The training and validation metrics for the model over 11 epochs were as follows:

The test metrics:

Accuracy:  0.859

Precision:  0.882

Recall:  0.835

F1:  0.858

Receiver operating characteristic area under the curve(ROC AUC) is the true positive rate to false positive rate.  The blue line is an average model.

I didn’t use the "optimal" model precision recall tradeoff because I wanted the high precision to eliminate as many false positives as reasonably possible, but the following is the PRT graph.


The model tested well, but before I cross validated, I wanted to try to enhance the model with a random grid search of the hyperparameters based on validation loss using keras_tuner.  I found a model that beat the previous model loss by 2 points.  

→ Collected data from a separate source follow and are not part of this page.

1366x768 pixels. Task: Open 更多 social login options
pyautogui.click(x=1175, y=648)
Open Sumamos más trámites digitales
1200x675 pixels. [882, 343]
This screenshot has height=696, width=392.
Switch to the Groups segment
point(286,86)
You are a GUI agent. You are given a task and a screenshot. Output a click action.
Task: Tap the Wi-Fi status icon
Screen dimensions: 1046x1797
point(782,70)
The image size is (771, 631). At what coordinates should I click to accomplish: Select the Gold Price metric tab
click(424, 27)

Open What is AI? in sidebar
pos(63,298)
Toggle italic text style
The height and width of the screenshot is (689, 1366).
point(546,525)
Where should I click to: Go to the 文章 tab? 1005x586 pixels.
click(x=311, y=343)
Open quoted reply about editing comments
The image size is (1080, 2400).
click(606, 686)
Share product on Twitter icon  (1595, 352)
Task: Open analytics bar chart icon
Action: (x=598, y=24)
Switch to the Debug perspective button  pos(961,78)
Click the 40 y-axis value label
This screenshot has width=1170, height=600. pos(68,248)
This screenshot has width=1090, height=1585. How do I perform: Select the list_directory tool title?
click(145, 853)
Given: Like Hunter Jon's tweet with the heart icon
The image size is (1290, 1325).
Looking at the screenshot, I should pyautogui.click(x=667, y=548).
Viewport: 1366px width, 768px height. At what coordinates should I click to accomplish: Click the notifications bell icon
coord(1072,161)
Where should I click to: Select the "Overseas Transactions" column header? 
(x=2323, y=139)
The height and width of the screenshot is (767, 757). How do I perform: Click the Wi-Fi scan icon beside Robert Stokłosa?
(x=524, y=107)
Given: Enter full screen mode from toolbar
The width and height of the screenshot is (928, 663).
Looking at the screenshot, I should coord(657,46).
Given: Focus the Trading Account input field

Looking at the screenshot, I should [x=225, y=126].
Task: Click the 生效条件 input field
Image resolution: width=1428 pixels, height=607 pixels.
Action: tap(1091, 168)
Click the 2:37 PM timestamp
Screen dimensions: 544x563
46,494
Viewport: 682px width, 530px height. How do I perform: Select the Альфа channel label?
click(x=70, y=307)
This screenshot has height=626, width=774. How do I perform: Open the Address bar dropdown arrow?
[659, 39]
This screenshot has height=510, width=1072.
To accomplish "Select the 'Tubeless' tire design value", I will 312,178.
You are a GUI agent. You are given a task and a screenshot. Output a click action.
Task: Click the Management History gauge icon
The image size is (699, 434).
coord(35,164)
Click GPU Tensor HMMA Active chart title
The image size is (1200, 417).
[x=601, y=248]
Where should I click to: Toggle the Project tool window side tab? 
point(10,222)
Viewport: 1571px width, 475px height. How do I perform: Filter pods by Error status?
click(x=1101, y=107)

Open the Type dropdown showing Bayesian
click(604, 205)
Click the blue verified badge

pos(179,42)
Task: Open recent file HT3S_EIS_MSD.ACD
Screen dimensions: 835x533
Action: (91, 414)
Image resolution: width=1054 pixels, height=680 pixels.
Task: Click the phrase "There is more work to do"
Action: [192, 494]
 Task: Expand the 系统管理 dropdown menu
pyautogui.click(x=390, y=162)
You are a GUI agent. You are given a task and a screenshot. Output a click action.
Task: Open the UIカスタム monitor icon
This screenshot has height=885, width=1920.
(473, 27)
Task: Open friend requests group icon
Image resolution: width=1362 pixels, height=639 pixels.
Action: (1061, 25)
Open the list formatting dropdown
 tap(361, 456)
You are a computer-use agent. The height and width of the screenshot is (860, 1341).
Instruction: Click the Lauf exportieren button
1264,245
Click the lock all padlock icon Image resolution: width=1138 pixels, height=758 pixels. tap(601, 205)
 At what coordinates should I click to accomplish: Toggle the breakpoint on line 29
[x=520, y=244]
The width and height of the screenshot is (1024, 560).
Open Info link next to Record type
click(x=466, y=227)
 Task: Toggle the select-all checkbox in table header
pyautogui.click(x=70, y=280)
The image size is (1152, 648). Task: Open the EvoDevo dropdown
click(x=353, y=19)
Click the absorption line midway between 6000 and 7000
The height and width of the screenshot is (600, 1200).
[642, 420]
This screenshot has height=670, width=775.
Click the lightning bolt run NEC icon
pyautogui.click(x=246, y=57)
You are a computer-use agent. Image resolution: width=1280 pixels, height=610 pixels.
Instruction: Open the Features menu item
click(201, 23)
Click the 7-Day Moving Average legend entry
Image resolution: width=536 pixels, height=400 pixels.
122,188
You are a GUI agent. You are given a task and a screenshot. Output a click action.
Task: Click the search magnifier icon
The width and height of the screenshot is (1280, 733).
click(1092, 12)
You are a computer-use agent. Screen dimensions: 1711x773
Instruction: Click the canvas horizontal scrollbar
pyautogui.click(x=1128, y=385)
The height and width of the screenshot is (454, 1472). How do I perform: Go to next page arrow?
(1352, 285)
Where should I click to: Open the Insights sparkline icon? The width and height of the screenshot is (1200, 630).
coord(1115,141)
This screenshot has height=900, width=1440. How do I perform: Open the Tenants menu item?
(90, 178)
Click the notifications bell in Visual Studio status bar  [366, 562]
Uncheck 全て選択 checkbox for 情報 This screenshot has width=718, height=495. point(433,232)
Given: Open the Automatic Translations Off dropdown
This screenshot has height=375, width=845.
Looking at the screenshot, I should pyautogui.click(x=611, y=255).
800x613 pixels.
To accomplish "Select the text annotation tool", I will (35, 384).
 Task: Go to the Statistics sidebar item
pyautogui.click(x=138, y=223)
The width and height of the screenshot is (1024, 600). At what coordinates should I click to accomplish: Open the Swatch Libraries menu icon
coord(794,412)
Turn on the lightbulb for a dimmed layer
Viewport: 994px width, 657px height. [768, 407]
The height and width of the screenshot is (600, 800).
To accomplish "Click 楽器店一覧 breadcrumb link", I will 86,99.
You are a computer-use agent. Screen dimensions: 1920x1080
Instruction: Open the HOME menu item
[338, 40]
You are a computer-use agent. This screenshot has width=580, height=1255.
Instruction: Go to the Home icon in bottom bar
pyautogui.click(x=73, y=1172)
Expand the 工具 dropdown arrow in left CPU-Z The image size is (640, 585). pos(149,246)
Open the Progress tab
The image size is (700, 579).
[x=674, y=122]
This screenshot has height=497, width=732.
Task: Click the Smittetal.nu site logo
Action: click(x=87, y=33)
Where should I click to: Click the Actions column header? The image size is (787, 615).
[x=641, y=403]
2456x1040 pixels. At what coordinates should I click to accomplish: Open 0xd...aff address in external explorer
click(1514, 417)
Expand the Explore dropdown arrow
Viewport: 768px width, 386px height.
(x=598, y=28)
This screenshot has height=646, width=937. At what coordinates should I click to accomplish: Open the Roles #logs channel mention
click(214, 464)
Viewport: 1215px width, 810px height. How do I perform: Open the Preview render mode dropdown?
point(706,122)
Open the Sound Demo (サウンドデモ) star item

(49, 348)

The tuned model test metrics were as follows:

Accuracy:  0.881

Precision:  0.940

Recall:  0.820

F1:  0.876



The higher precision without much recall expense was advantageous.

The tuned model cross-validated well with an accuracy score of .848.

 I then used the pillow module on the existing images to create a second dataset that is half images with sufficient contrast and half with insufficient contrast.  The next CNN needed some extra adjustments to be effective.  Firstly, I used six convolutional and pooling layers to really go deep into the image to find the contrast feature.  I also doubled my data from 6000 to 12000 images by cloning the images and then adjusting half of them using techniques like shear and zoom. Lastly, the model was originally favoring recall significantly, so I used the class weight hyperparameter to give negative cases more weight, thus increasing the model's false negatives, which in turn decreases the false positives and increases precision.  The model training and validation metrics over 11 epochs were the following:

Notice that validation did better than training, but the model is not overfitting because it tested well.  The following are the test metrics:

Accuracy:  0.754

Precision:  0.728

Recall:  0.824

F1:  0.773

The model also cross-validated well with an accuracy score of .724.  

These models were built to favor precision because I want to remove as many false positives (images with no text or low contrast being classified otherwise).   Recall was still above 80% for both models.  The contrast model was having trouble classifying negative cases correctly, but by using the methods described, I was able to get precision above 70%.  The models can now be used by developers to help automatically determine whether their content meets the contrast requirement of WCAG.